Do you have any plans to build guitars again ? I am having a blast ! You should revisit your passion of years ago.

Regards. DG


----------



## doordude (Mar 26, 2010)

a good observation you have. oh, your friends and family don't really think that. at least that's what they told me. they want the new pieces,that you can make them. but what do people say, about those that still have job to go to, and have this sawdust hobby?


----------



## Mickit (Feb 6, 2010)

Most of my friends, and family are quite supportive of my turning addiction(enablers?  ) I get little chunks of wood from all over requesting this or that. I have a bowl on the lathe right now that was commissioned for a wedding gift by SIL for her son.


----------



## ellen35 (Jan 1, 2009)

There are times that we look to "retirement" (sounds like changing the tires on a car to me!) to do the things we always wished we had time for while working. I walk through my garage workshop twice a day - going to and coming from work - each time, I wish I could just stop and spend the next few (who's kidding who - that should be many) hours working in my shop. We squeeze in what time we can while working. I am looking forward to the day that I can choose to work/play in my shop… or do something else, knowing that I can go into my shop any time I want. That day is coming… sooner that we ever think it will!
Thanks for the thoughtful post.
Ellen


----------



## tierraverde (Dec 1, 2009)

My career started out as a Tool & Die maker for 18 years before staring my own shop. The business grew into a facility with 300+ employees, so my position became totally upper management. I missed the earlier days, using my hands and working with machinery, and the camaraderie with the other guys, so when I retired I chose woodworking to get back with my hand skills.
Point being, it's not just to "stay busy" but a love affair to be creative and to do what I like to do, at my own pace, with my own hands, and give my creations to those that can appreciate my efforts.
Screw what people think. I do other things, not to "stay active" (I hate that term) but because I like doing them. Golf, boating, travel, biking etc. But the love of woodworking trumps 'em all.


----------



## HorizontalMike (Jun 3, 2010)

I am one of those who picked up WW-ing in retirement. Way back in the '60s while in high school, I was always pushed to take the "college prep" classes because "...you don't want to be one of them do you?..." from the then school counselors. I obliged, but always wanted to get my hands on things. Long story made short, I should have done this WW-ing thing decades ago. I think I would have been more satisfied with it as a younger man.

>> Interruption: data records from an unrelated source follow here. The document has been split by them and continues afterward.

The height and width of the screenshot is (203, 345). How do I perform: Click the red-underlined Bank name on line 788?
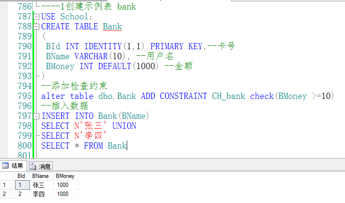[112, 26]
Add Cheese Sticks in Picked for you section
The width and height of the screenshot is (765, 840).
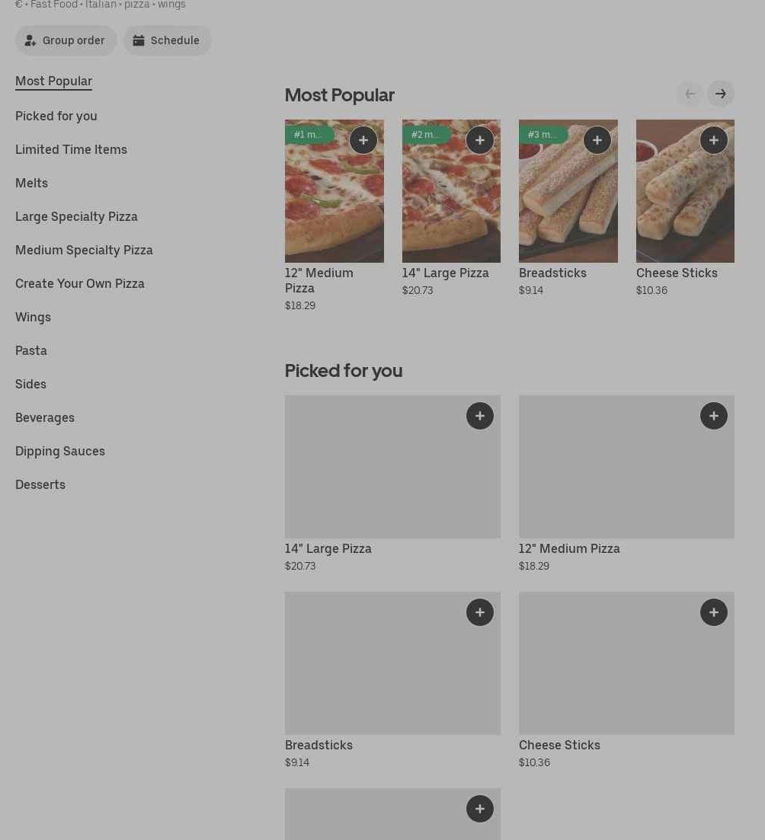point(713,612)
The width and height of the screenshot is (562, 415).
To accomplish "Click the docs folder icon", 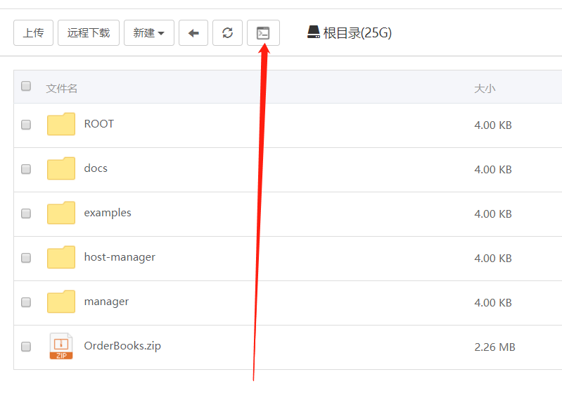I will (x=61, y=168).
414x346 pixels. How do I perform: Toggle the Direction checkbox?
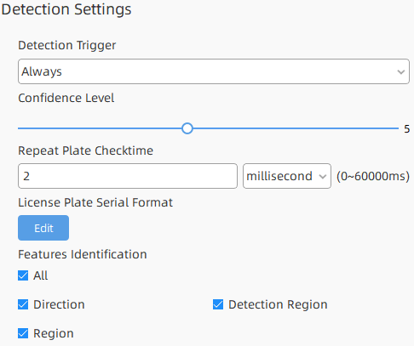coord(23,304)
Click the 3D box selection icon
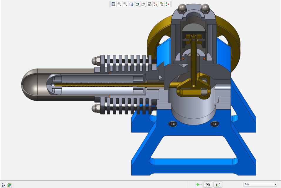The width and height of the screenshot is (281, 188). (218, 184)
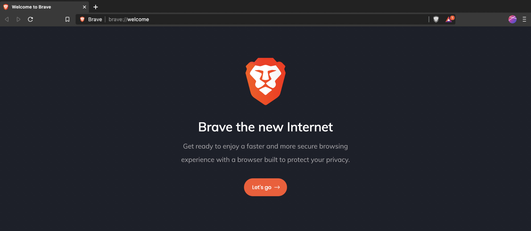Open the Brave Rewards triangle icon
531x231 pixels.
click(x=449, y=20)
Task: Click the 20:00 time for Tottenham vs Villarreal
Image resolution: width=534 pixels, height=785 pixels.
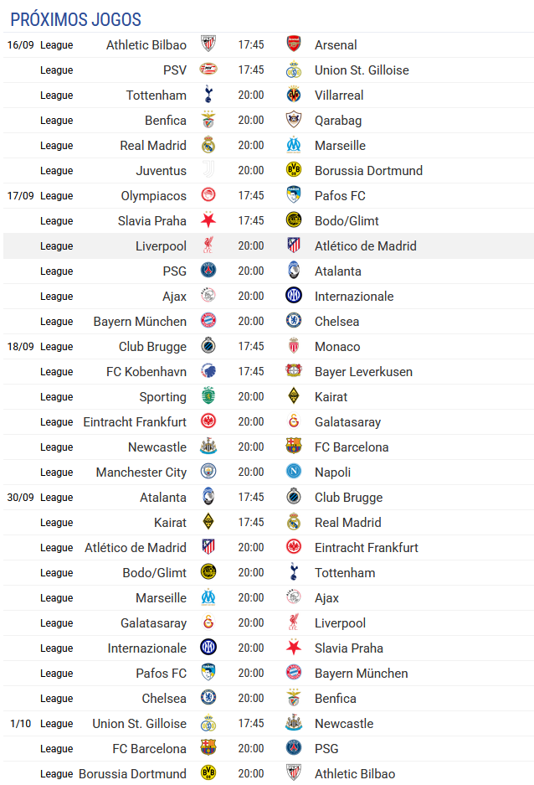Action: 251,96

I enjoy WW-ing, but what I enjoy most about it is that I can spend 15min or 12hours out in the shop at any given time. Sometimes I choose to ride my Harley (+24yr rider off and on), or I choose to stay up all night and indulge my Astro-photography (left over from my middle school Science teacher days).

YES, retirement is about keeping busy, but more importantly it is about being in control of just how busy one wants to be IMO.


----------



## tierraverde (Dec 1, 2009)

Mike,
I guess we can agree on some things.
Well said.


----------



## GMman (Apr 11, 2008)

The time I had just a few tools I worked sometimes late at night I was just loving it, I had no clock and the wife had to call me in.
Today I have every tool you can imagine and I have to push myself to do any little thing with wood.
Must be the age sometime woodworking seems like a waste of the time I have left.


----------



## CharlieM1958 (Nov 7, 2006)

Daniel, I must jokingly say you sound a bit paranoid. 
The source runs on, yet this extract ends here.